Our waiter was the guy from the entrance who hammed it up more than an entire pigfarm, treating us “badly” (wiping his wet hands on Fiona’s top and so on) while still giving us great service and keeping the laughs going between acts on the main stage.

All the acts we saw over the evening were brilliant. Magic tricks, comedians, music numbers, dedications to members of the audience… the whole thing was just wonderfully chaotic and well choreographed. In between it all, the wandering staff kept spirits up (and glasses full – I won’t scare you with our bar bill). The food, included in the ticket price, was also excellent though the servings weren’t huge. Fiona had steak and I had a veggie curry, served in a hollowed-out skull!

The show lasted around four hours from the time we entered until the time they insisted we all left. The cast received a well-deserved round of applause and everyone made their way to the exit.

Ben very kindly picked us up and we popped to a bar for one more drink before dropping Fiona off for the last train home. I checked, and she did make it back in one piece!

When we returned to the house, I popped online and booked myself a flight for Brisbane the next morning. Ben, as with everyone else, had proved himself to be a wonderful host and is also on the list of people I seriously owe. Thanks, fella!

Shearer! Shearer!

 By some lucky coincidence (thanks to NUFC.com), I’d found out that Alan Shearer (ex-captain of England and Newcastle United) was doing a promotional event at South Melbourne Football Club this morning. Having never actually met the guy, I had no choice but to get up early and make sure I got there for it. Annoyingly, I’d have loved to have got my flag signed but it went walkies in Vietnam somewhere and I’ve not replaced it yet. Instead, I had something else planned.

The event was really good. The kids who took part in the training session had all won a draw via Umbro and got some basic hints and tips and some demonstrations for almost an hour before they did a goal-kicking contest. The lad in goal almost saved a Shearer shot that went low and left – had he been wearing gloves I think he’d have stopped it! The poor kid came up for his photo later with an icepack on his arm.

All the children got to keep the football they’d been using, a t-shirt listing Shearer’s goalscoring achievements for clubs and country, a personally signed photosheet and a professional photograph of them with Alan. He then made his way along the crowd (around 200 people, at a guess) and signed at least one thing from every person who thrust stuff at him despite his agent telling him to hurry up as they were late for a TV commitment on Channel 10.

Lovely day, great guy and a good bunch of people who organised it. It was great to meet so many ex-pat Geordies and honorary ones who’d visited Newcastle some time ago and fallen in love with the place!

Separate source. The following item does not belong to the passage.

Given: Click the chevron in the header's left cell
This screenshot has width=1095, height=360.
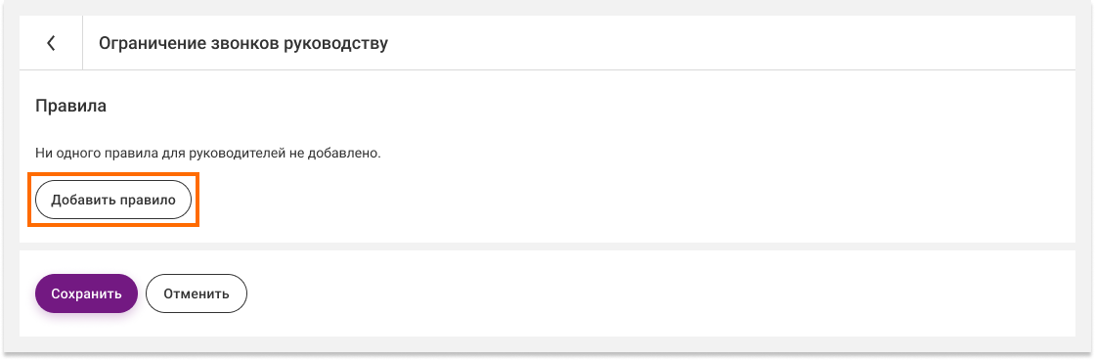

 Oh, yes. What did I get signed? My arm, right above my Newcastle United tattoo! Only, of course, this would rub off. So I got it inked in permanently the same afternoon.

Mari is a fountain of knowledge as regards Melbourne or at least the area immediately surrounding where they live. When I texted her to ask if she knew any tattoo parlours, I didn’t expect a reply back within two minutes telling me the best two within walking distance of the flat. One said he could fit me in around 4pm as it was only going to be a quick job so I walked out of the Grand Final we were watching in the pub and got back again, avec new tattoo, to catch the last quarter.

Oh, yeah, there was some Aussie Rules game on as well. West Coast Eagles beat Sydney Swans (who used to be South Melbourne so had most of the local support) by a single point. I have to say, I left a very one-sided competition and returned to a very close finish in the last ten minutes!

 After the game ended, I helped Mari and Jesse with the shopping then collected my bags to meet Ben and Fiona in town.

Another “thank you” is called for here. Once more, people have shown themselves to be really welcoming and helpful. Mari would sit and go through maps and phone books to help me plan things out, and even got hold of information about the Japanese rail tickets from someone she knows for me! Jesse is just an amazing kid – I think about 12 years old. Great to talk to, really polite, wise beyond his years and when he gets older if he wants to travel to wherever I settle down I’d be more than happy to offer him a couch to sleep on.

I originally met Ben in Hanoi around early May, I think. He’d been to the final itself and looked like he’d been up all night. Which he had, more or less. His ticket just got him into the ground, but didn’t alot him a seat so he and some mates camped out and had a barbie outside so they’d get the pick of the seats when the gates opened.

We jumped on a train to Ben’s and when we arrived started on the booze. Ben’s basic rule is that he spent so long sponging off other people when he was travelling, that he refuses to let visitors pay for stuff while he’s at home and working. Very generous… again, like all the Aussies I’ve stayed with so far. We went through a few beers and wines then (just) caught a train to Richmond for some food and to meet some of Ben’s friends in a bar.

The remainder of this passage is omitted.